[WORK ITEM]: Each line from the one containing "Obtenez-le dès maintenant (231, 1304)" to the end of the records should be copied exactly, and no other line.

[TASK DATA]:
______
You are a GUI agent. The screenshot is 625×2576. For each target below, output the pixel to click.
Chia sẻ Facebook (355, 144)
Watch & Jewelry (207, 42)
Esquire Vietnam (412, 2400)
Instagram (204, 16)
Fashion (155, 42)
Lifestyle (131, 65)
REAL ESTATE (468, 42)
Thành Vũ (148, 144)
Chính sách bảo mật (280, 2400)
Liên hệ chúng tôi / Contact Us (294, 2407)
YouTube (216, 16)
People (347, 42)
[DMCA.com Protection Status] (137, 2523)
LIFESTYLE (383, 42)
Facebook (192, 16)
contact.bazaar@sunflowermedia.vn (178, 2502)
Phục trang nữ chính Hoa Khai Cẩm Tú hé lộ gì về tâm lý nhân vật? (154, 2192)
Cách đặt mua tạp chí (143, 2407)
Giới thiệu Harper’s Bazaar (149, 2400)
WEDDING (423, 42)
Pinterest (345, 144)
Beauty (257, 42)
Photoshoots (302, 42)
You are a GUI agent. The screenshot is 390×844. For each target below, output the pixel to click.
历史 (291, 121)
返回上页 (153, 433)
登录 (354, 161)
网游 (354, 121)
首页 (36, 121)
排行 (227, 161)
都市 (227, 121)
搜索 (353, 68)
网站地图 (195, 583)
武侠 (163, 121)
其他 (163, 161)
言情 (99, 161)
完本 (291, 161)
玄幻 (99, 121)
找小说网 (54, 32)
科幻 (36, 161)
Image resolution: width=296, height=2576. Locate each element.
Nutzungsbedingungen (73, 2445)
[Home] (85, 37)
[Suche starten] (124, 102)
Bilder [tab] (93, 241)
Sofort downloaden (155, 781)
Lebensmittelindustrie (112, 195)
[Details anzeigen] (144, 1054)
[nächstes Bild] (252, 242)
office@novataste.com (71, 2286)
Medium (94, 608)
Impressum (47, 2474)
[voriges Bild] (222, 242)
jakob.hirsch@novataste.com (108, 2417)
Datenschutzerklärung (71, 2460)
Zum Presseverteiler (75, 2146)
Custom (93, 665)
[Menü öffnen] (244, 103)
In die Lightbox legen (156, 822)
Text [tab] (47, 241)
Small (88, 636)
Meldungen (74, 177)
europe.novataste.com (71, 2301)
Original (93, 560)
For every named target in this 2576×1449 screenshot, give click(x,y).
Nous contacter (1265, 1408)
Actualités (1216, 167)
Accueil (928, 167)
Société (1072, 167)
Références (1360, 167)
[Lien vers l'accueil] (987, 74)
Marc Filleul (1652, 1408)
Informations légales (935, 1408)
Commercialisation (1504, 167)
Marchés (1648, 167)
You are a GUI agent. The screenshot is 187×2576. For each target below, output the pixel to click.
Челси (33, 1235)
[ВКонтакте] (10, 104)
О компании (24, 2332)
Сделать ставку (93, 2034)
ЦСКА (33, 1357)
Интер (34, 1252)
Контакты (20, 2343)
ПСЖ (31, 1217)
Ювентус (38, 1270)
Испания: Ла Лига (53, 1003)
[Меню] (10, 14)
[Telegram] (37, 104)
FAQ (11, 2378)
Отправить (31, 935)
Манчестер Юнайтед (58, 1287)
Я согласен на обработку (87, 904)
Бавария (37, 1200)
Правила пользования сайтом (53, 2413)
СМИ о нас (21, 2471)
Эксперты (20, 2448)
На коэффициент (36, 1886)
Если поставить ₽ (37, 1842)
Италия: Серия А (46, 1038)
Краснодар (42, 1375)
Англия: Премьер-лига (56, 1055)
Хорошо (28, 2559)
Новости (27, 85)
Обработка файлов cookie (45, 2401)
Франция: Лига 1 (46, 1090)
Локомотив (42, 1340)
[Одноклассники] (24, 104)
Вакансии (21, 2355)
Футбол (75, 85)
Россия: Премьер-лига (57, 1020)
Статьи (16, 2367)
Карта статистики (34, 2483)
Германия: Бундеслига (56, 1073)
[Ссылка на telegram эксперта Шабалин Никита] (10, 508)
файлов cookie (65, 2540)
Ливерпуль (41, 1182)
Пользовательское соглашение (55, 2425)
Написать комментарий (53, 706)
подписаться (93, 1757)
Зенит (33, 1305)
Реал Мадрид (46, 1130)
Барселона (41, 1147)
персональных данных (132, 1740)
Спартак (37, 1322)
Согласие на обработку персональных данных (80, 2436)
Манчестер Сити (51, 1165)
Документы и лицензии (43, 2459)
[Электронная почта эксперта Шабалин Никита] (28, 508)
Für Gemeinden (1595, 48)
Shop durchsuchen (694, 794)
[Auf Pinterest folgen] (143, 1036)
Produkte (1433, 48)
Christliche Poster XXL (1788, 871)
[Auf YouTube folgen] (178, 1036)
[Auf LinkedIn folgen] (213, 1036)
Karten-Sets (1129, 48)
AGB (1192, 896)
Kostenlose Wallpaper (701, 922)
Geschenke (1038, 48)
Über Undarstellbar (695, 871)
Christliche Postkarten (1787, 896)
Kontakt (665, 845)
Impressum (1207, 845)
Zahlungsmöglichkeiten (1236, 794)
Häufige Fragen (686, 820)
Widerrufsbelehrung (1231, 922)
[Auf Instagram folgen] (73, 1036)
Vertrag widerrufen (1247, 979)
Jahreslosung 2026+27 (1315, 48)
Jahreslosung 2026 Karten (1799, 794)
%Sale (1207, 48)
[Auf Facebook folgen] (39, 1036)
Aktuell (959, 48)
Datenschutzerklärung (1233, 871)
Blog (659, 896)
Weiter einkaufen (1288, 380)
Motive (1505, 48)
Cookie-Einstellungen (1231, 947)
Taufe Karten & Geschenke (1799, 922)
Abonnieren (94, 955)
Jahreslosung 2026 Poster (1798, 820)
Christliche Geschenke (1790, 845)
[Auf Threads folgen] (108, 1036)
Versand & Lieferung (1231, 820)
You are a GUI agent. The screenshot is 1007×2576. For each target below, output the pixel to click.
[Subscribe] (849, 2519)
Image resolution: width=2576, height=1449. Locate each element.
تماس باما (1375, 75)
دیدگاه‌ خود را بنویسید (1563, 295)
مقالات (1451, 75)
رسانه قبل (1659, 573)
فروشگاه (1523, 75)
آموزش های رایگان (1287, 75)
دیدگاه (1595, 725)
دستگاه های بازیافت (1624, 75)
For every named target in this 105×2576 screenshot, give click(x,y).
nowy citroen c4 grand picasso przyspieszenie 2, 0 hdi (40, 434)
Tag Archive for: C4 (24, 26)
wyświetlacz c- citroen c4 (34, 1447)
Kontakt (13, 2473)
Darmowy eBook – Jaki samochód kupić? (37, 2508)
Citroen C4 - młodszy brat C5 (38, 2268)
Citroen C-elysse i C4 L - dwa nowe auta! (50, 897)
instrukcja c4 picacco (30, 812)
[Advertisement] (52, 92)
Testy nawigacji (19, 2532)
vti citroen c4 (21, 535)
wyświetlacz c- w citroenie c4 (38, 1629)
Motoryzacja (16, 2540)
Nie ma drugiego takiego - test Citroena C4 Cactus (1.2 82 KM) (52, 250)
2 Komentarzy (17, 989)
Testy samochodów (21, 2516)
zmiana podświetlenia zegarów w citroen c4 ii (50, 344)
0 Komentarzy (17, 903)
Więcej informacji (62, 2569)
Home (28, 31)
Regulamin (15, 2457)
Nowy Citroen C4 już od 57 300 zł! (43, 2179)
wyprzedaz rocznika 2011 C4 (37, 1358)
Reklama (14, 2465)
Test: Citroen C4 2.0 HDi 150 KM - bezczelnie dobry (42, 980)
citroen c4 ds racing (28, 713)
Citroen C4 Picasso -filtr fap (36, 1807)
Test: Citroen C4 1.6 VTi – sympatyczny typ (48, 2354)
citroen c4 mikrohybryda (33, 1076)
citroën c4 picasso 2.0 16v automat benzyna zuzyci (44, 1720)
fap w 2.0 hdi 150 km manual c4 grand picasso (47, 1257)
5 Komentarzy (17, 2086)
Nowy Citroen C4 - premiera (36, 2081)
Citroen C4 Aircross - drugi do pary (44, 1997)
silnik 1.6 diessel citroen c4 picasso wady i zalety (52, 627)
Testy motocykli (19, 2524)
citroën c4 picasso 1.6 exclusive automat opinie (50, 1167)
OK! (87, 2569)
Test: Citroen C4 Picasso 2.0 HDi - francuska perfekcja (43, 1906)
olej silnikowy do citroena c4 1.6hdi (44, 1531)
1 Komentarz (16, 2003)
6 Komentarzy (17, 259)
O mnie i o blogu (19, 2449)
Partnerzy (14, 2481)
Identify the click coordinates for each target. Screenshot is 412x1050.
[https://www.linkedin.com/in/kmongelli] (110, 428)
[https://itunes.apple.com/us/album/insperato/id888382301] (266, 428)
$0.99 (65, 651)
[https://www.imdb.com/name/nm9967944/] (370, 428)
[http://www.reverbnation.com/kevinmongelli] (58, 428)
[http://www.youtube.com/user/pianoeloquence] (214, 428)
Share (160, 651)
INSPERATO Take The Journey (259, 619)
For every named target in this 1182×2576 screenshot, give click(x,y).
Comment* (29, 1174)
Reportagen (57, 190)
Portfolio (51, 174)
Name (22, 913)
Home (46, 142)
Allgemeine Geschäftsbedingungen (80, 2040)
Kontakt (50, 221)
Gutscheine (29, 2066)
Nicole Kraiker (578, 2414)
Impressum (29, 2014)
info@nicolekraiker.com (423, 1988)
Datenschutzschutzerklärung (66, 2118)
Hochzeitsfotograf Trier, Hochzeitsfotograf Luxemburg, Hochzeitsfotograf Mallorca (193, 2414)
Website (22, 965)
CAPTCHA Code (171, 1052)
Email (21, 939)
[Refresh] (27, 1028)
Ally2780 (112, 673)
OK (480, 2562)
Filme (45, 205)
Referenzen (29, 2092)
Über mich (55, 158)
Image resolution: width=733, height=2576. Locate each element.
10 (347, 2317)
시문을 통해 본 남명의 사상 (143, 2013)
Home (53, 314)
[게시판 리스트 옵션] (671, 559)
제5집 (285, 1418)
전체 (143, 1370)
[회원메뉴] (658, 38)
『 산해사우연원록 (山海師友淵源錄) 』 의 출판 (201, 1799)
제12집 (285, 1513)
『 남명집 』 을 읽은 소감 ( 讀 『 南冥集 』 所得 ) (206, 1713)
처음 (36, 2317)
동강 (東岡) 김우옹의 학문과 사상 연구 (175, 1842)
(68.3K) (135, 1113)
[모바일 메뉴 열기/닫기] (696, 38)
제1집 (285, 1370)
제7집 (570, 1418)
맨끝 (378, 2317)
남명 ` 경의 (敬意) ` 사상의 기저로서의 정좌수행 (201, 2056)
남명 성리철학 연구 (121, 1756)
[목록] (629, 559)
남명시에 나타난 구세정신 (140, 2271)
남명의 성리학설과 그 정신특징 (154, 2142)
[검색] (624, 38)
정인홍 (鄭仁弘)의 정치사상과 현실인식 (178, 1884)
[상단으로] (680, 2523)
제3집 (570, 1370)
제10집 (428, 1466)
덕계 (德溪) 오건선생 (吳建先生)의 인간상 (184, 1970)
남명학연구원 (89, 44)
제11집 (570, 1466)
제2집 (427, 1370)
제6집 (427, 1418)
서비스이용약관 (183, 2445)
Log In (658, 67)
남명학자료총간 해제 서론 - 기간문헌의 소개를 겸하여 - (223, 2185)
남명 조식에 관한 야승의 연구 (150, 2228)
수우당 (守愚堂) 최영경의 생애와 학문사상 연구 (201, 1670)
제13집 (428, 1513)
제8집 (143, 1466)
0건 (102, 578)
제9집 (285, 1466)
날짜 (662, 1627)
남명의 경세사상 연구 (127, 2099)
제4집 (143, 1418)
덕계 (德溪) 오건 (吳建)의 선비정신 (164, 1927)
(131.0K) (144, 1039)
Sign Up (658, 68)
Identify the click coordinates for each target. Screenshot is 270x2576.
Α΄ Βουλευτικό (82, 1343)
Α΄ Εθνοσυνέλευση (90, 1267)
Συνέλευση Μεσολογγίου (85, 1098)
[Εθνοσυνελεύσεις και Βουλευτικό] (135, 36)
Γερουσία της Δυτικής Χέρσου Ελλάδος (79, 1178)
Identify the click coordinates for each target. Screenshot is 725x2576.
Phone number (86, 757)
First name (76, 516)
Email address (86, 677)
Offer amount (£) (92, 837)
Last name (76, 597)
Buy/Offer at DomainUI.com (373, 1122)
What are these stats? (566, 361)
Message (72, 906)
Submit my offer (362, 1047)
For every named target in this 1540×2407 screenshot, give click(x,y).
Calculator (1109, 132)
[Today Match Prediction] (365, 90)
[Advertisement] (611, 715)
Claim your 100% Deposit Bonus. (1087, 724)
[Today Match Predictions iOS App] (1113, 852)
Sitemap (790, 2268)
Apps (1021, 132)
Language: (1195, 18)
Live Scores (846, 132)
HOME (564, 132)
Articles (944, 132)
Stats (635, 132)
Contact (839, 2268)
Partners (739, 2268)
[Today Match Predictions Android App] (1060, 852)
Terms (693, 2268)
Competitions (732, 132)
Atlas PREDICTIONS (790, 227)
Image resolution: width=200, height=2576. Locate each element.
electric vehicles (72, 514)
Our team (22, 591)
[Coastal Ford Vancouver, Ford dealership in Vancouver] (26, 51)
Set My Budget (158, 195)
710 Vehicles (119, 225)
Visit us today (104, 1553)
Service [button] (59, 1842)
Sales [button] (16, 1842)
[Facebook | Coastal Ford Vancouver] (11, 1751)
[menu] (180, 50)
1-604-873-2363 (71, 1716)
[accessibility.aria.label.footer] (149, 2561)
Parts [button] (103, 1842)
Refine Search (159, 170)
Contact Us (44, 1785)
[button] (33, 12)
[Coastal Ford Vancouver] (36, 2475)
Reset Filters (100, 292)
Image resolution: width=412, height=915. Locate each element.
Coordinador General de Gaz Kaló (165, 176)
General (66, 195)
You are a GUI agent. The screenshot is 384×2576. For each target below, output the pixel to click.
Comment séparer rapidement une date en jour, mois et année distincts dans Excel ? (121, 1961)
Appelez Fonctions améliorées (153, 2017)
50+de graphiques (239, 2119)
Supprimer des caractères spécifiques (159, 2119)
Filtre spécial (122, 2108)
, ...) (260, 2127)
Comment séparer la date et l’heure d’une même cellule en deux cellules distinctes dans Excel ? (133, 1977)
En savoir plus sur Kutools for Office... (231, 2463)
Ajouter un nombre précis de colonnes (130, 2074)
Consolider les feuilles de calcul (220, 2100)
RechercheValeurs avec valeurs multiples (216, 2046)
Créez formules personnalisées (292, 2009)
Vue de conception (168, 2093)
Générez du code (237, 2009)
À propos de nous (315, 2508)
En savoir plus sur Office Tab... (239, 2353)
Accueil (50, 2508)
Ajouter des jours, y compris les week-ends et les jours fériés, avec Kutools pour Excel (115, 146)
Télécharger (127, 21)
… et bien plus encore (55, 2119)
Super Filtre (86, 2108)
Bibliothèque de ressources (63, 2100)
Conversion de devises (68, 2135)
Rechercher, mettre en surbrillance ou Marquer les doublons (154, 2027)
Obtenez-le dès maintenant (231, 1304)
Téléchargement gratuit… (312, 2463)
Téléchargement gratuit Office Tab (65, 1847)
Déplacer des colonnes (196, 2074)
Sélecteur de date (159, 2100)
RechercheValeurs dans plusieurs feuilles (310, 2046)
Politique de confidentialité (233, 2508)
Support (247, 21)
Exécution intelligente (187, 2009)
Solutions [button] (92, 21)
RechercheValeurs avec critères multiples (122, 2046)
______
[SOLVED PROBLEM]:
Obtenez-le dès maintenant (231, 1304)
Téléchargement gratuit… (312, 2463)
Téléchargement gratuit Office Tab (65, 1847)
Déplacer des colonnes (196, 2074)
Sélecteur de date (159, 2100)
RechercheValeurs dans plusieurs feuilles (310, 2046)
Politique de confidentialité (233, 2508)
Support (247, 21)
Exécution intelligente (187, 2009)
Solutions [button] (92, 21)
RechercheValeurs avec critères multiples (122, 2046)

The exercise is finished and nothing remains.